During the laying down of the new cuticle, large folds (macro-folds) of new cuticle secreted by epidermal invaginations also become apparent beneath the old cuticle (Figs. 2d, 2e). The scale of these folds is greater than the depth of the old cuticle and their appearance is presumed to allow for expansion of the larval volume following ecdysis.

In the latter stages of proecdysis (D4) a comparison between the number of laminae in the old and new procuticle indicates that the new procuticle usually comprises fewer laminae than the old. Similarly, the laminae that have been laid down are frequently deeper and more diffuse than those of the preceding cuticle. Approaching the point of ecdysis (Stage E), the old cuticle has lost much of its structure, with only the epicuticle appearing intact (Fig. 2f).

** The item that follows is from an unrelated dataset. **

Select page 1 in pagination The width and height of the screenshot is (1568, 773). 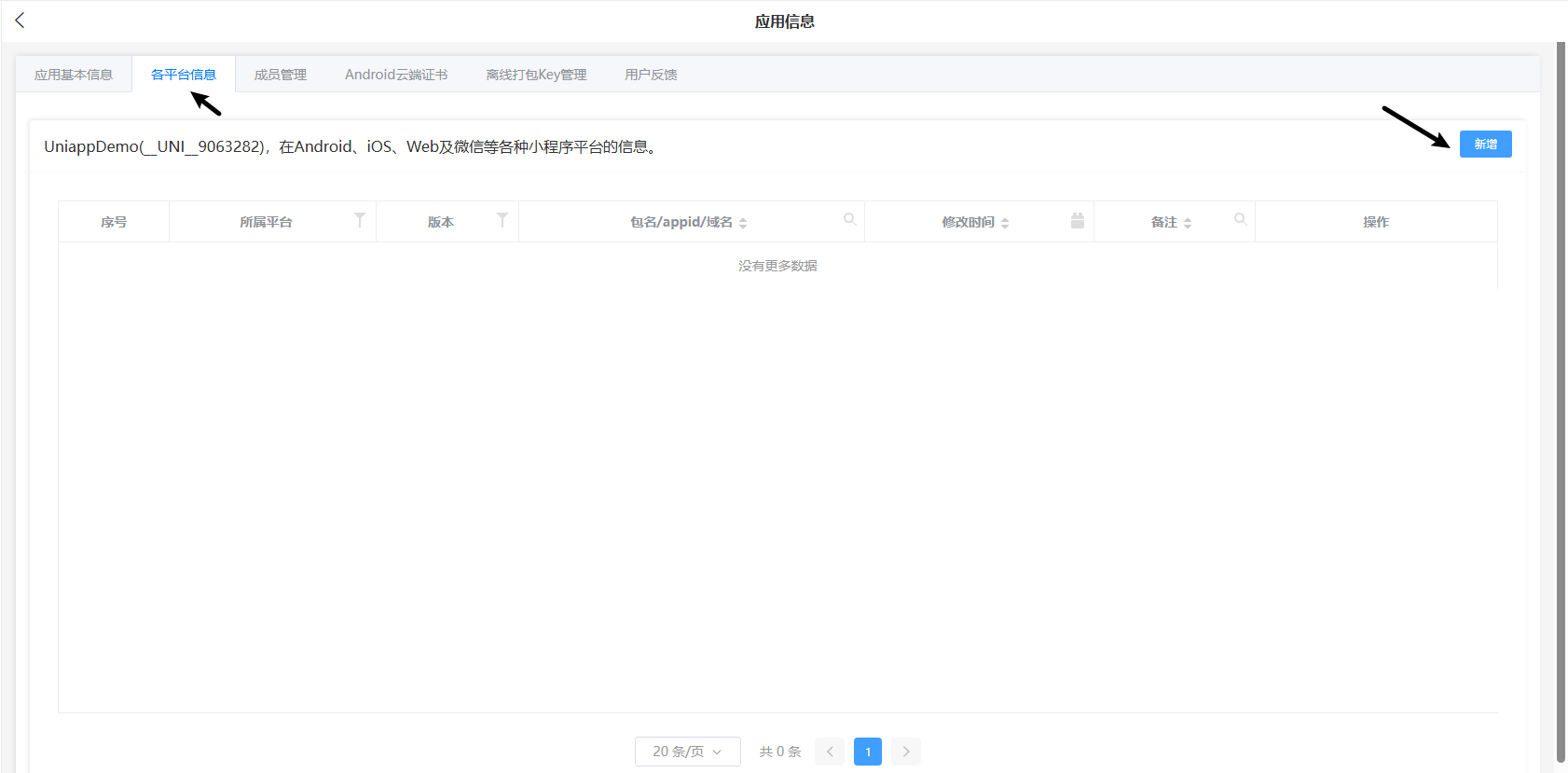click(x=867, y=752)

Within the old procuticle the fibres of the laminae appear very disorganised and are no longer bound together in coherent lamellae. The exuvial cleft has widened substantially as the old cuticle comes away and is filled with material having a fibrillar appearance admixed with cuticular debris. The epidermis is still highly active at this point and still displays a highly rugose apical membrane. The new tp1 layer, whilst still expanded, is less heterogeneous in its appearance and also less electron dense, having a finely granular appearance (Fig. 2f).

Under the dissecting microscope individuals undergoing ecdysis often appear misshapen with respect to non-moulting individuals and are noticeably less mobile. The initial rupture of the cuticle occurs in the chalimus cephalothorax and the animal subsequently squeezes out through the aperture produced in this region by repeated whole-body contractions. The time taken to complete the moult is highly variable with some individuals requiring hours to fully divest themselves of the old cuticle and others completing the exercise within 10 minutes.